Thierry veut donc des changements rapides pour le secteur comme la diminution de la taxation. “On est le seul pays en Europe avec des TVA à 21 et 12 % sur nos produits comme le coca”. Un autre problème est la fameuse boîte noire (caisse enregistreuse conçue pour lutter contre la fraude à la TVA). Instaurer en 2012, l‘horeca l’a vu comme une mesure discriminatoire et avait même été en justice pour cela, explique Thierry. Mais le secteur avait été débouté car la mesure n’était pas discriminatoire vu que “l’horeca était le 1er secteur testé nous disait le gouvernement, puis cela aurait été étendu à d’autres secteurs (coiffeur, dentiste, médecin, etc.). On est en 2024, 12 ans après et aucun secteur n’a de boîte noire sauf l’horeca”. Il rappelle aussi que le secteur contribue énormément à l’État avec les fournisseurs, les cavistes et brasseries, etc. Tuer l’horeca, comme il le craint, serait une grosse perte pour les comptes de l’État. Enfin, il y a le personnel de moins en moins attiré par l’horeca, “alors que le secteur est en défiance, on pleure pour avoir des travailleurs”.

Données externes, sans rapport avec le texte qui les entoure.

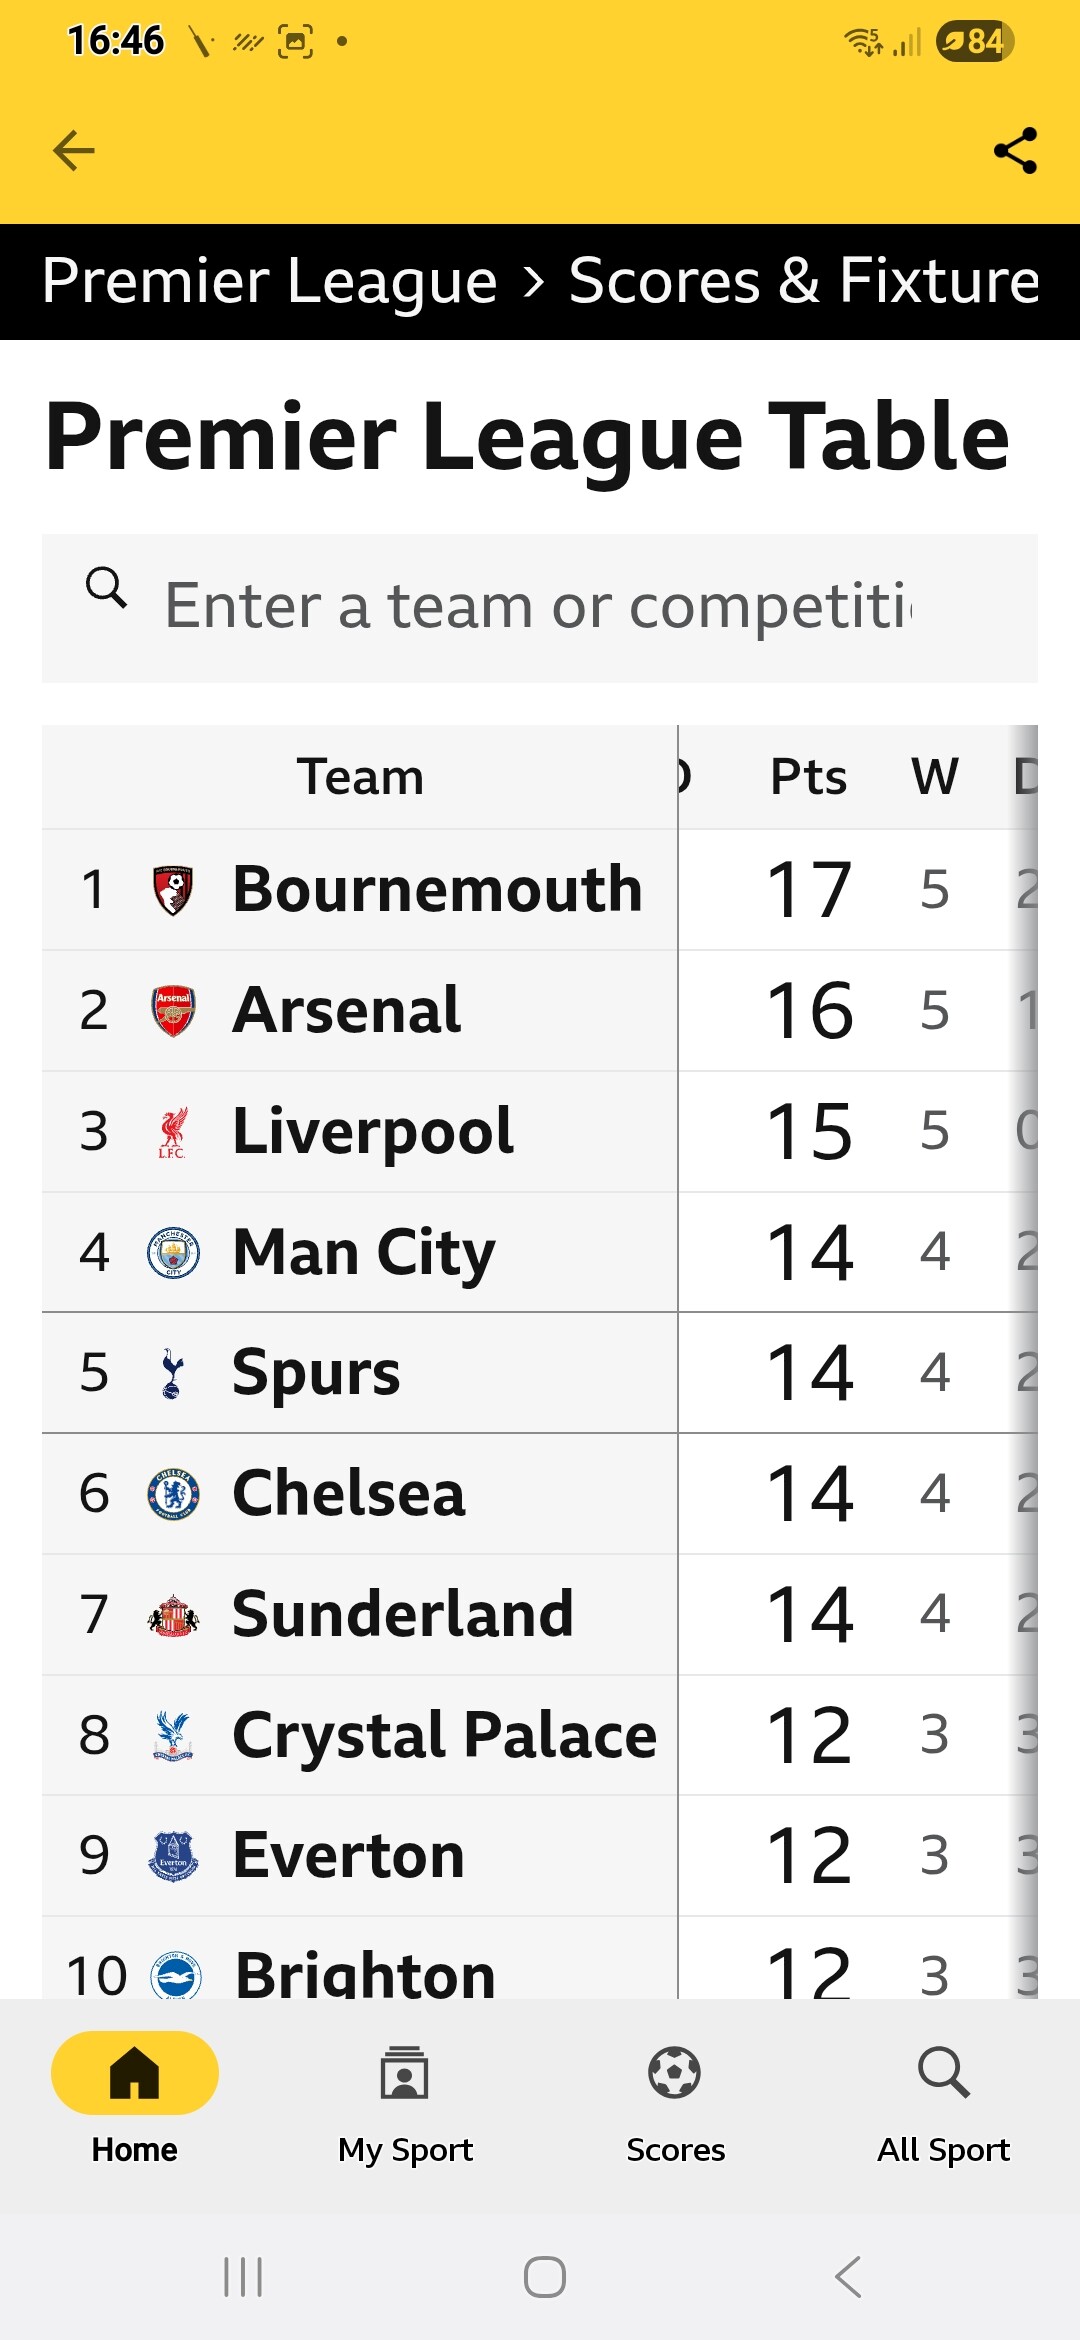Tap the Everton club crest
The height and width of the screenshot is (2340, 1080).
click(173, 1856)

L’Horeca waterlootois s’adapte et tient bon
À la Planche d’Ailleurs, Stéphane a le même problème pour trouver des employés : “Nous avons lancé une annonce il y a 6 semaines et on a toujours trouvé personne. C’est pire depuis le covid. Il y a 18 ans, quand j’ai commencé dans le métier, j’avais des piles de CV”. Il pointe aussi l’augmentation des prix, comme le chocolat qui ferait fois dix. Malgré ces difficultés, Stéphane se veut rassurant “on est complet tous les soirs”.

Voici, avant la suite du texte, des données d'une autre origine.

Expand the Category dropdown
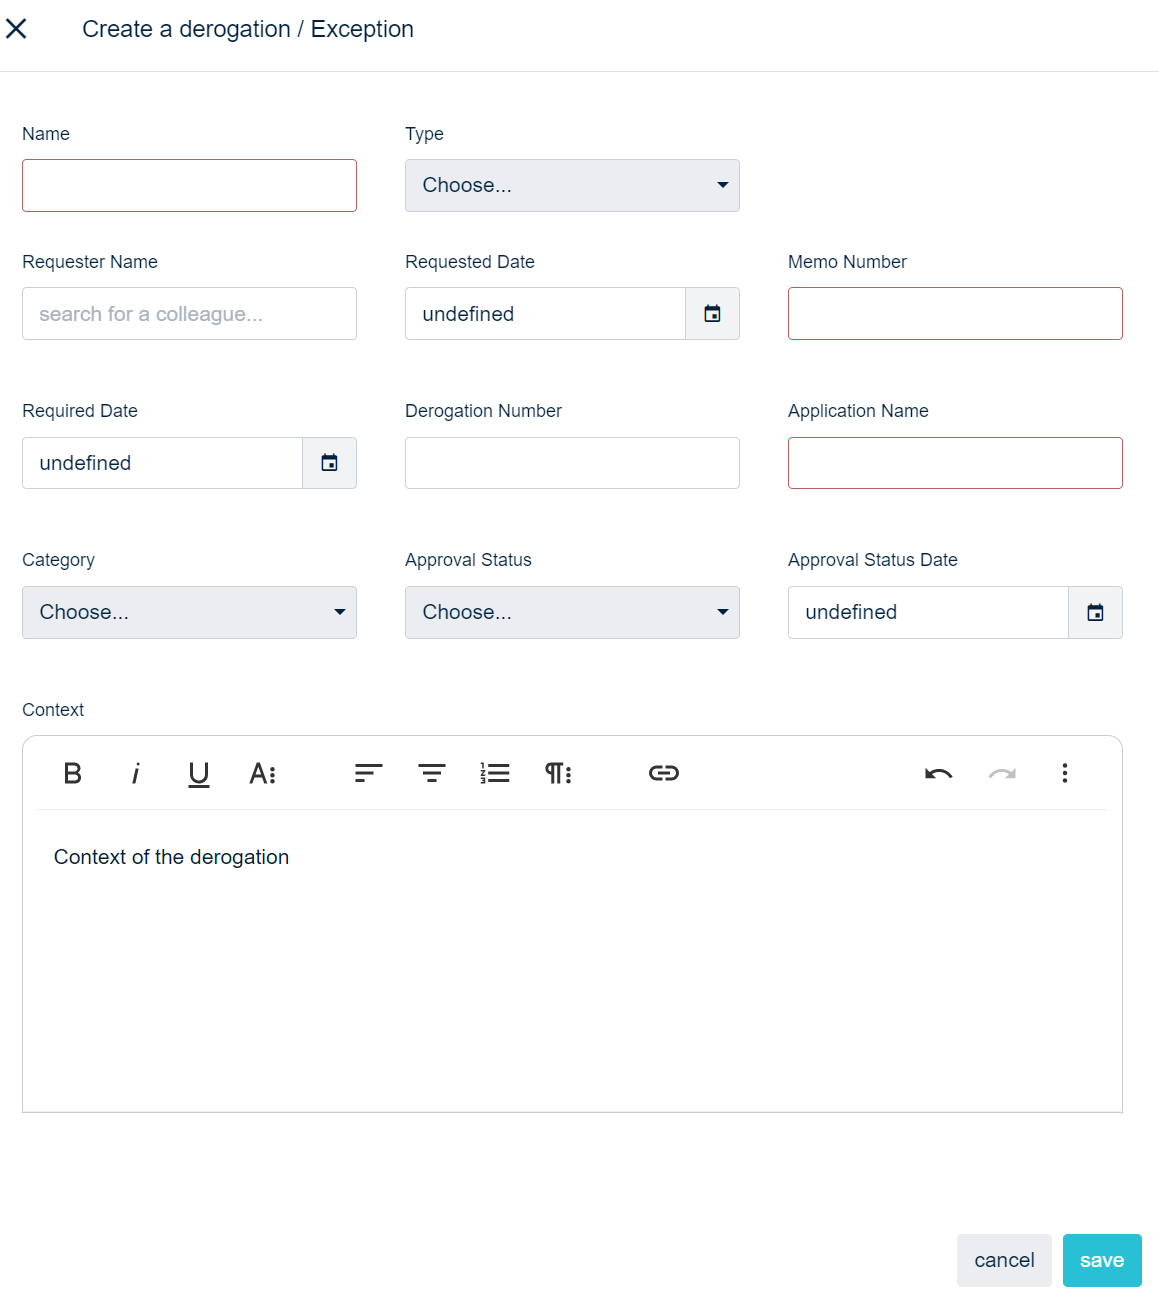The image size is (1159, 1300). tap(189, 612)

Une des manières de se maintenir, est aussi d’avoir une taille plus modeste. C’est le cas de La Scarpetta où le restaurant est tenu par le couple de Luca et Caroline : lui à la cuisine, elle en salle. Avec 24 couverts et une gestion familiale, c’est plus facile de tenir, explique Caroline. Et puis l’électricité a diminué, à l’inverse des matières premières comme l’huile d’olive. “On s’en sort et on ne travaille pas à perte”. Elle remercie aussi les Waterlootois, grands amateurs de cuisine italienne.
Pour terminer notre tour d’horizon, André, patron du Jamy’son résume l’ensemble des problèmes mais arrive tout de même à tenir bon : “notre affaire tourne bien mais on a peu de bénéfices. Les marges se réduisent”. Reste aussi le problème du personnel, pas d’en trouver, mais d’en avoir plus : “Si les charges étaient moindres, j’en prendrai plus. Il me faudrait bien trois personnes en plus mais si je fais ça, c’est moi qui travaillerai pour eux”.